Education scholar, blogger, and activist Diane Ravitch told her large following of parents Monday to opt their children out of this year’s standardized tests aligned to the Common Core State Standards. The statement was part of a larger opt-out movement partly led by the Network for Public Education, of which Ravitch is president.
In a video posted on NPE’s website, Ravitch said that the statewide assessments based on common core standards are “useless.”
“Opt out is the only way you have to tell policymakers that they’re heading in the wrong direction,” said Ravitch, who has written extensively about the history of education and, in recent years, protested the rapidly evolving accountability movement.
Ravitch instead argued that students should be graded by their teachers’ own assessments and that parents insist that their children have a full curriculum.

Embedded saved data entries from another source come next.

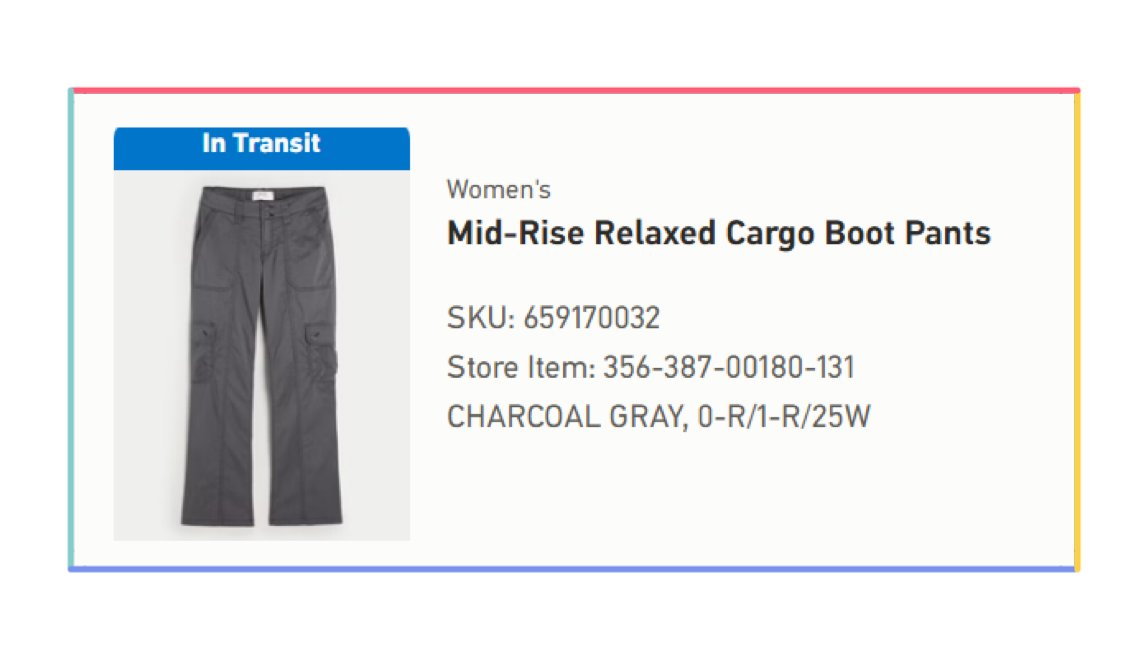The height and width of the screenshot is (660, 1145).
Task: Click the yellow right border line
Action: tap(1077, 329)
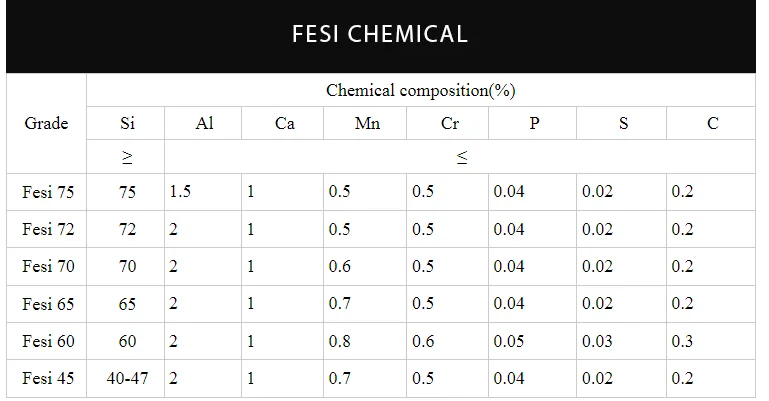
Task: Select the Fesi 75 grade cell
Action: pyautogui.click(x=47, y=191)
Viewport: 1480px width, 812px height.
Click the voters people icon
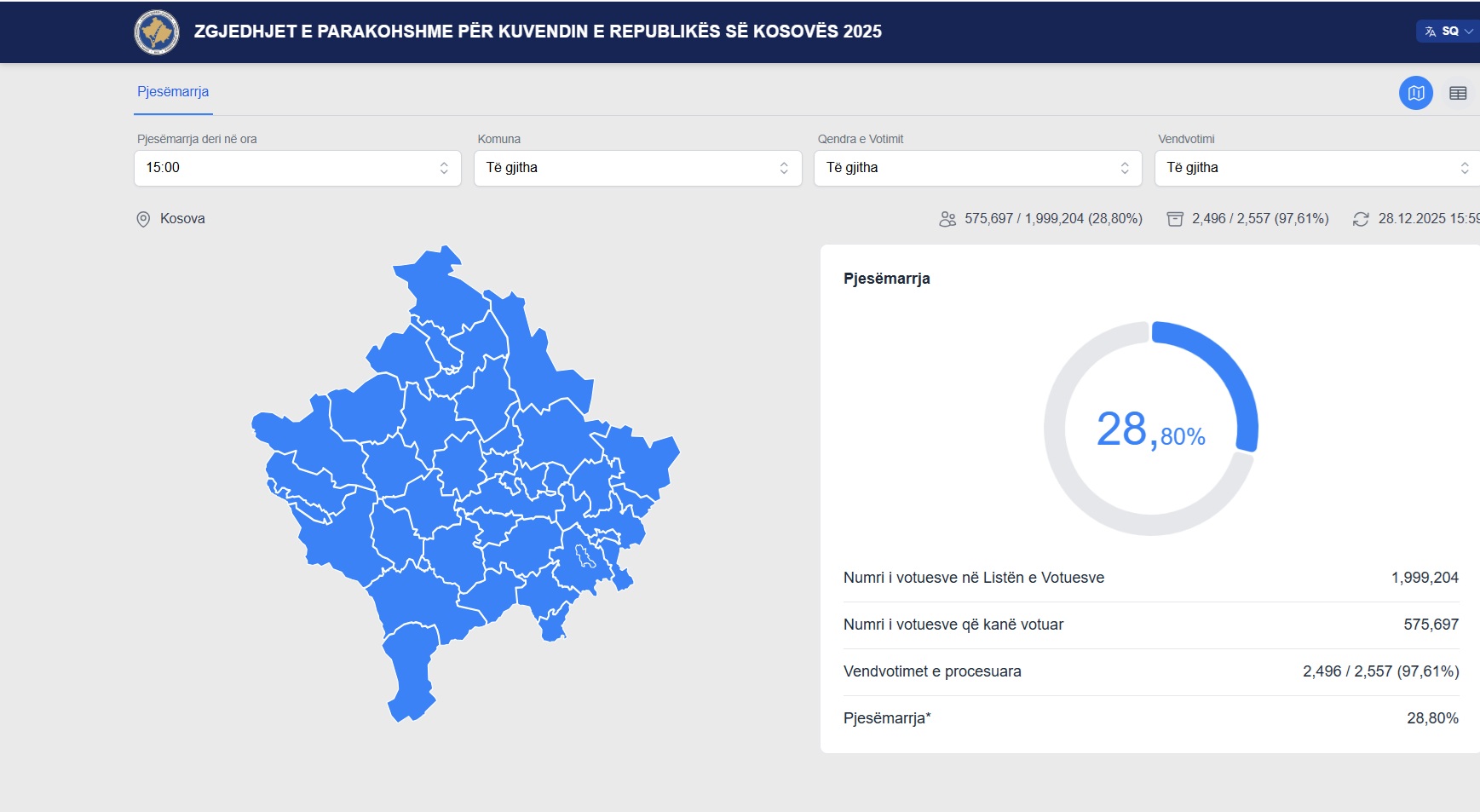947,219
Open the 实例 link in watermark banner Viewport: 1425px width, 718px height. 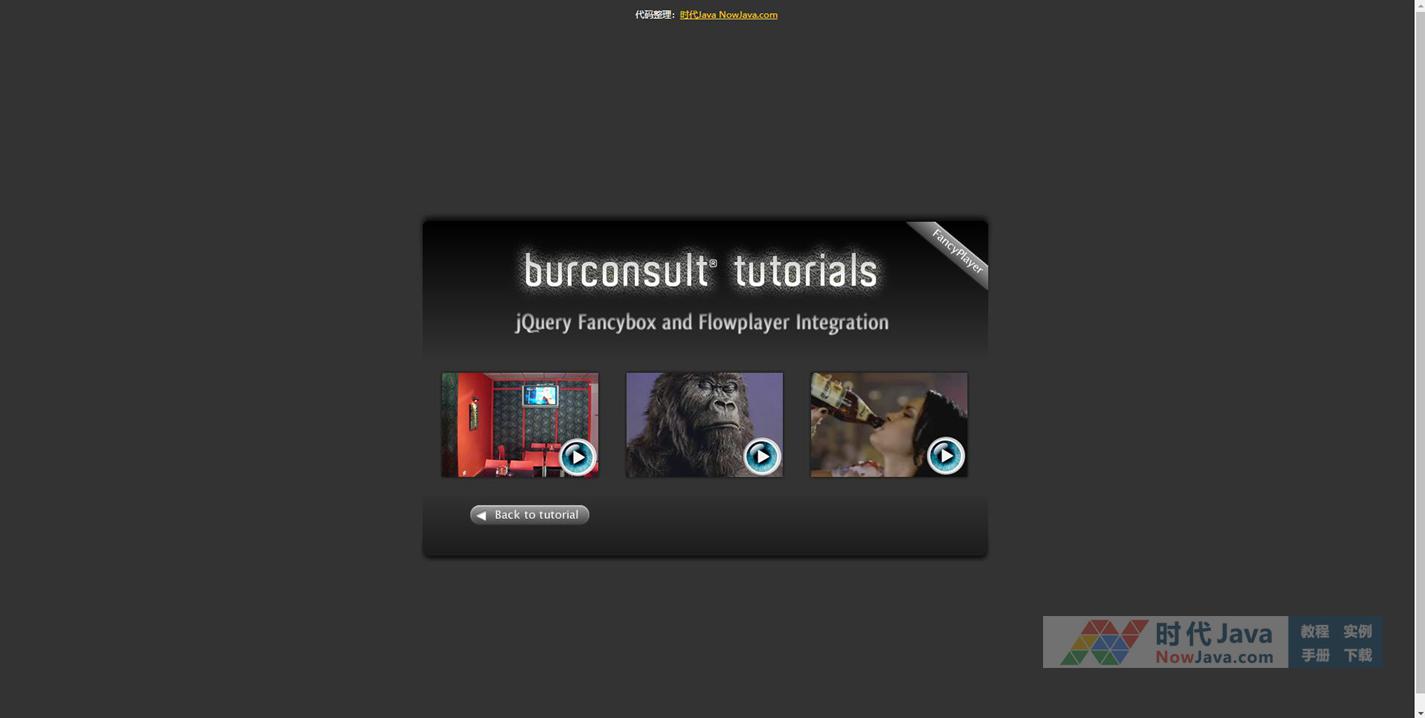(x=1357, y=631)
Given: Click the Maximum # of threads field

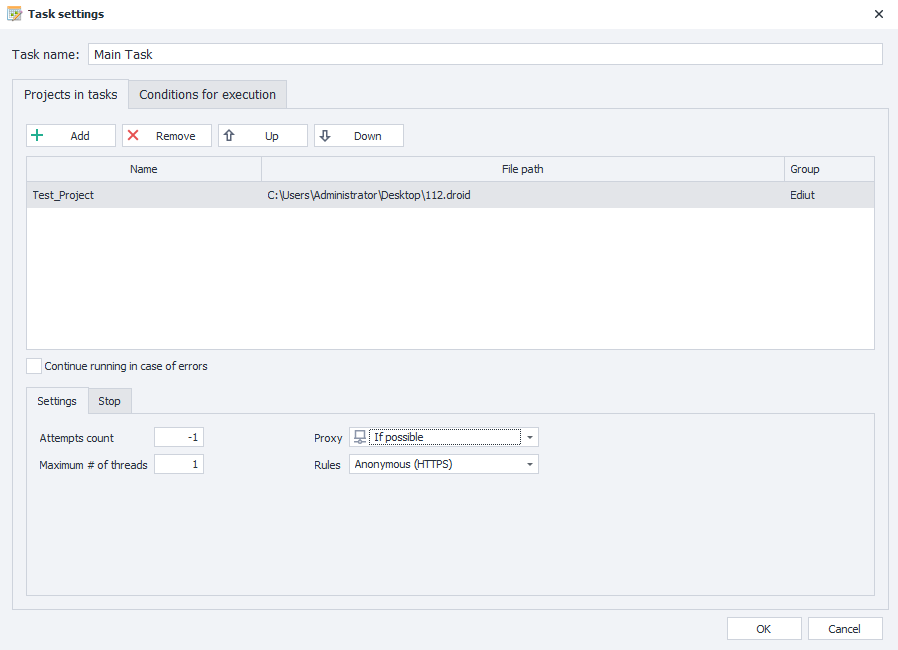Looking at the screenshot, I should [x=178, y=463].
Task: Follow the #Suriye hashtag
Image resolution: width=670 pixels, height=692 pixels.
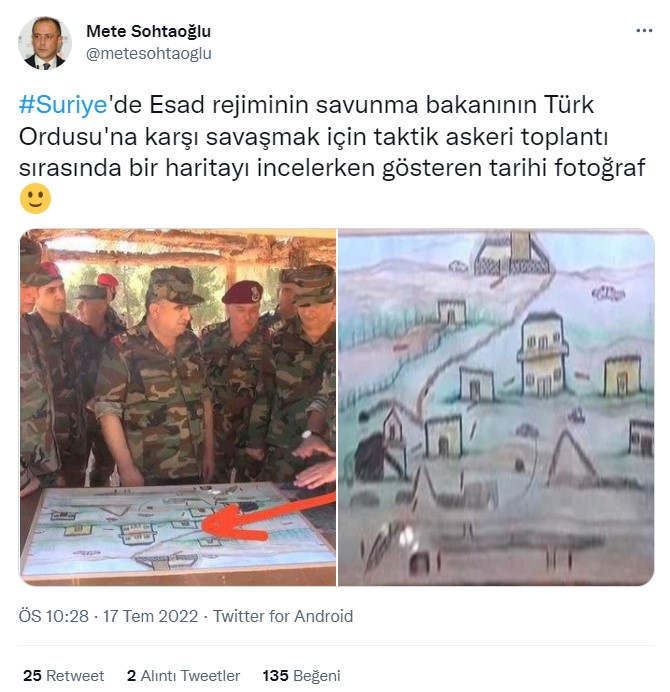Action: (x=63, y=105)
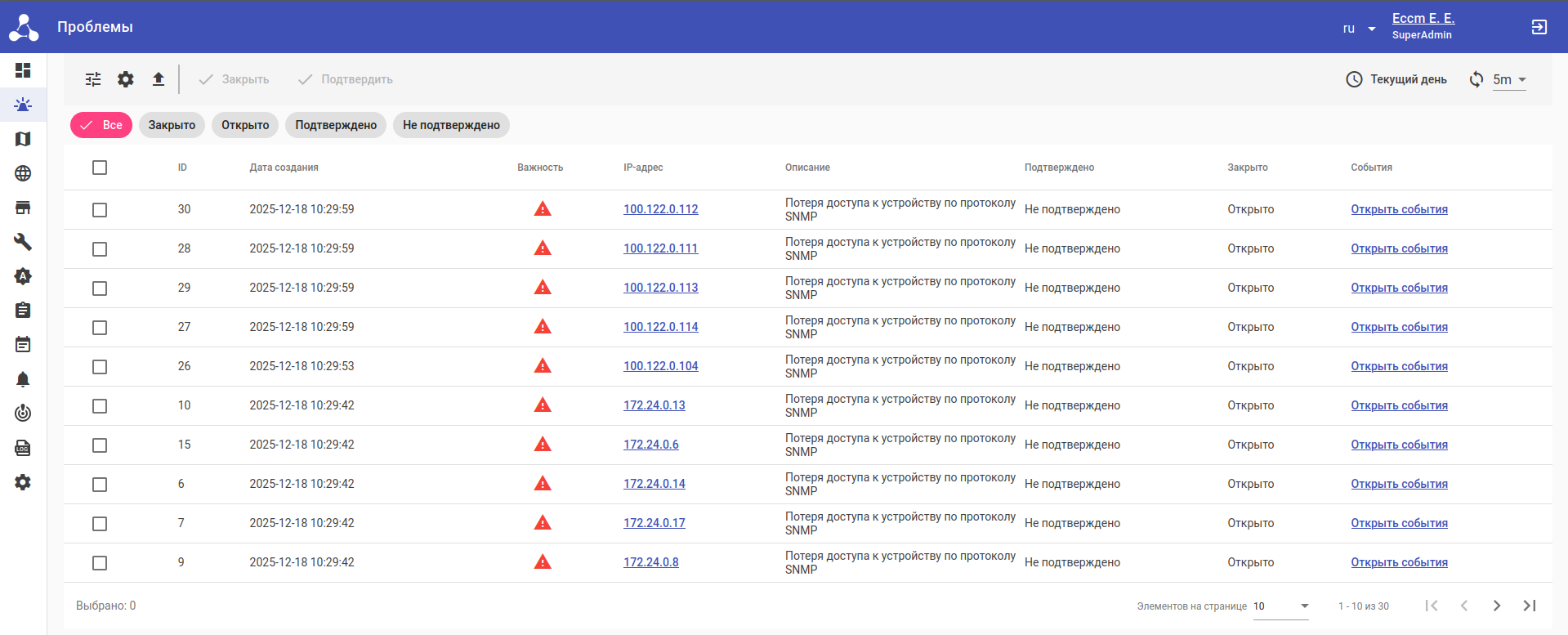Open the 5m refresh interval dropdown
This screenshot has height=635, width=1568.
(1508, 80)
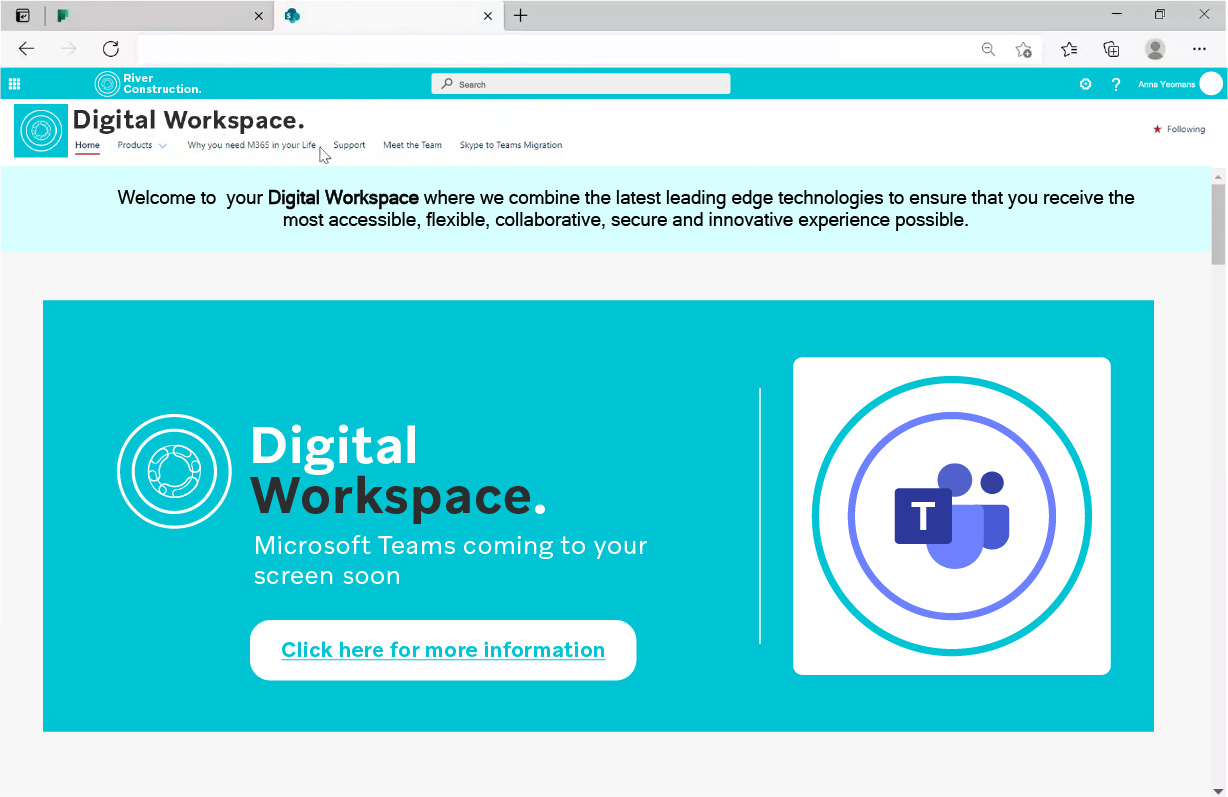Click the Digital Workspace site logo
Image resolution: width=1228 pixels, height=797 pixels.
pyautogui.click(x=40, y=130)
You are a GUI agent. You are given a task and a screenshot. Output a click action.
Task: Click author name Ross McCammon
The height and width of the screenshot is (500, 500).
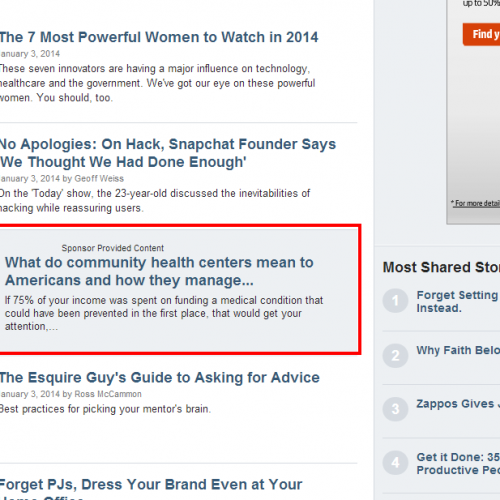(108, 394)
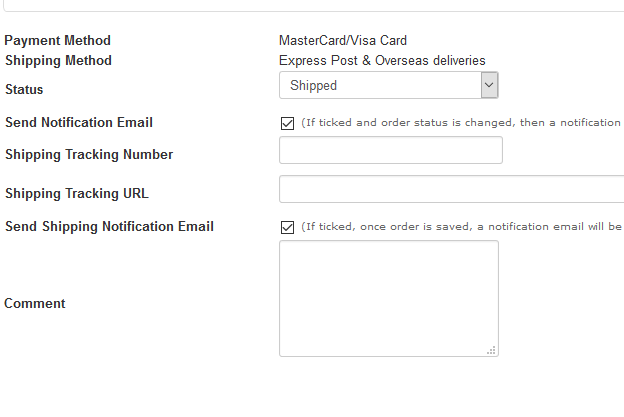The width and height of the screenshot is (624, 417).
Task: Click the Shipping Tracking URL label
Action: point(76,193)
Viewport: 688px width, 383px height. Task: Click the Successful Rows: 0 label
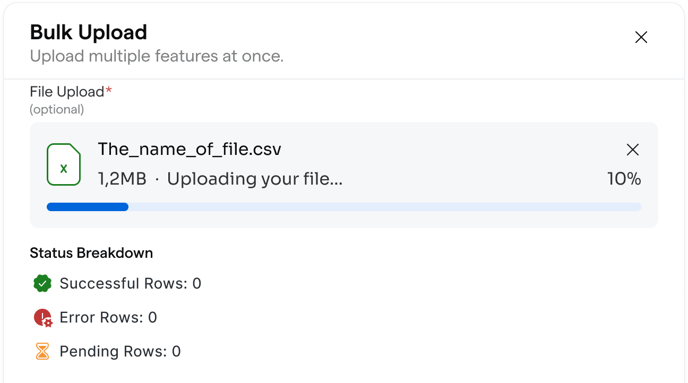(x=130, y=283)
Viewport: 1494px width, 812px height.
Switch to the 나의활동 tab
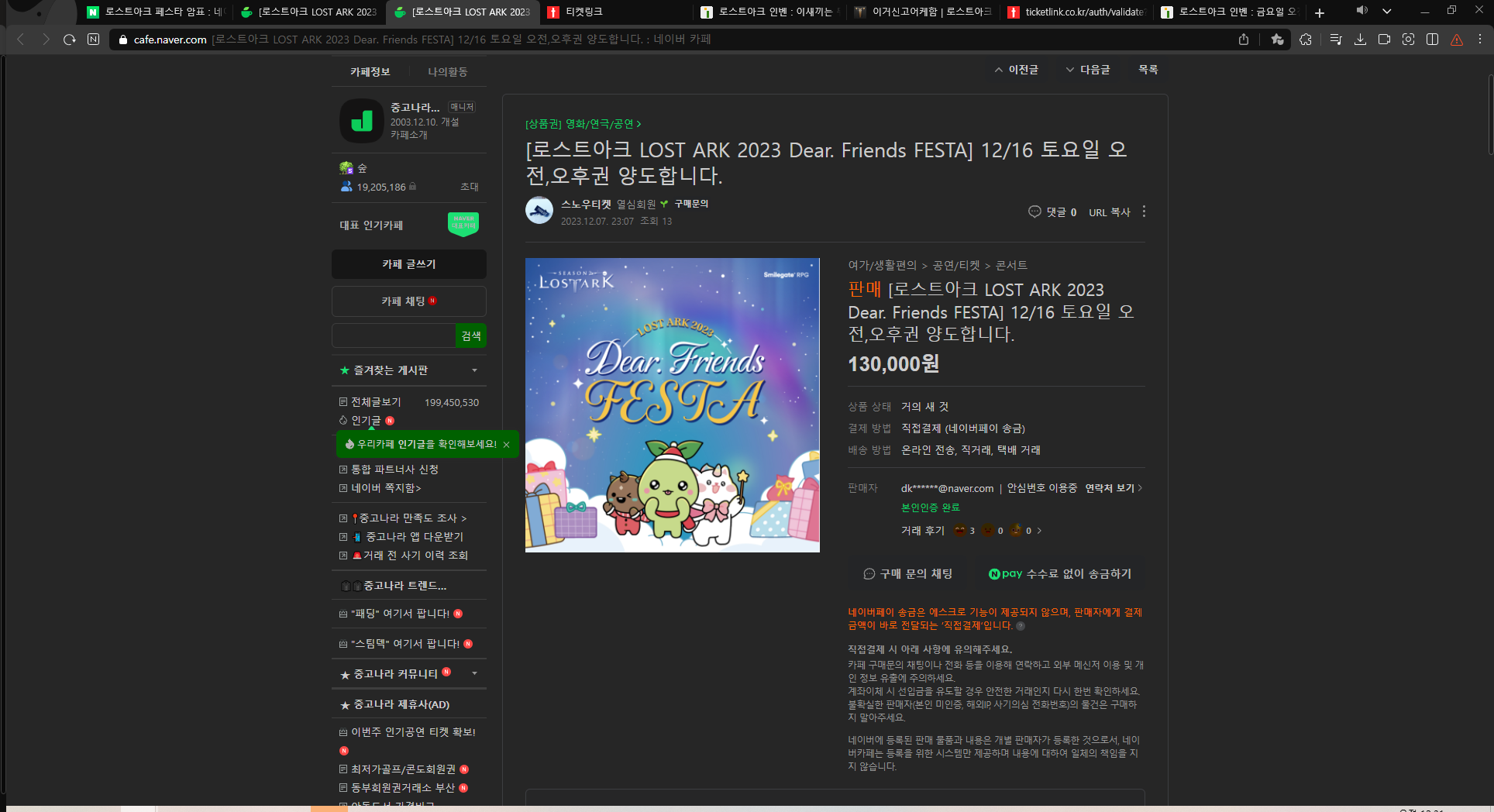pyautogui.click(x=447, y=71)
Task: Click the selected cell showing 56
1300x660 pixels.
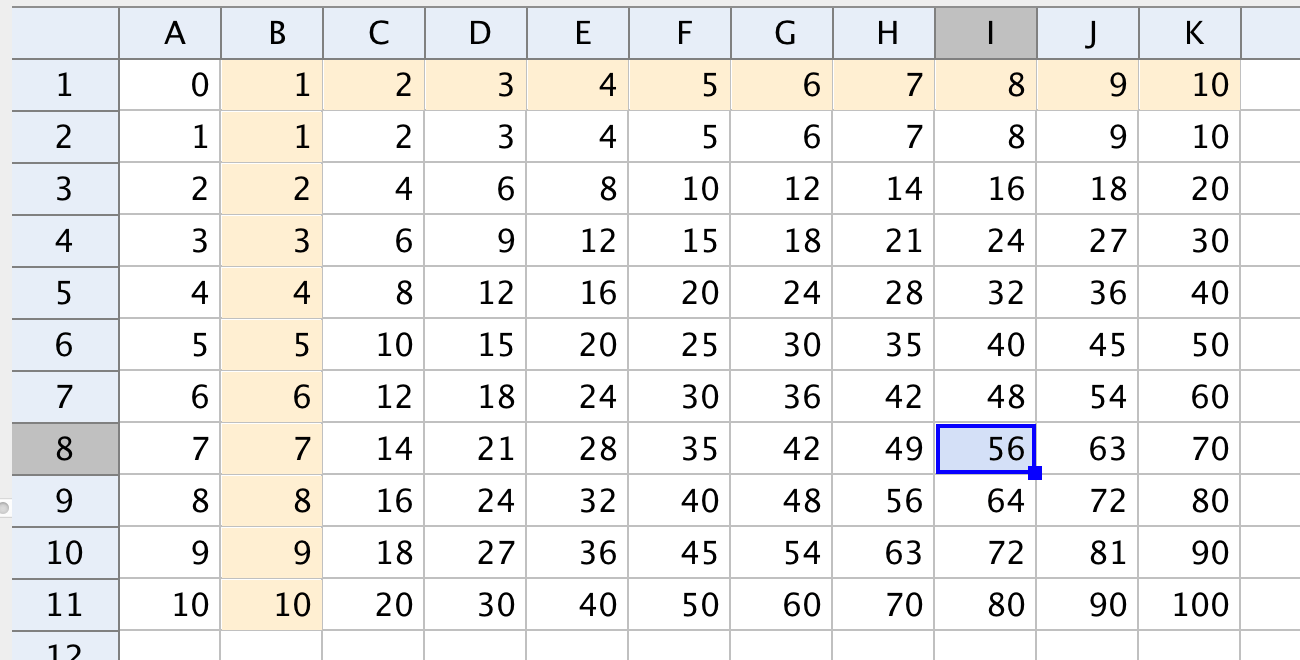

Opt-out activists have gone on full assault in recent weeks as states prepare to administer their statewide exams. In many states, test scores are wrapped up in how teachers are evaluated, schools are ranked, and even in the grades students receive on their report cards. Teachers and parents have complained about anxious and overwhelmed students attempting to prepare for the exams.
Last year, more than 20 percent of students in New York opted out of the state exams, according to New York’s department of education.
Opponents to the opt-out movement argue that test scores can be useful for administrators to determine which groups of students are being underserved and for parents to navigate which school to send their child to. Under the recently passed Every Student Succeeds Act, states must come up with ways to handle schools where fewer than 95 percent of students complete the state assessment.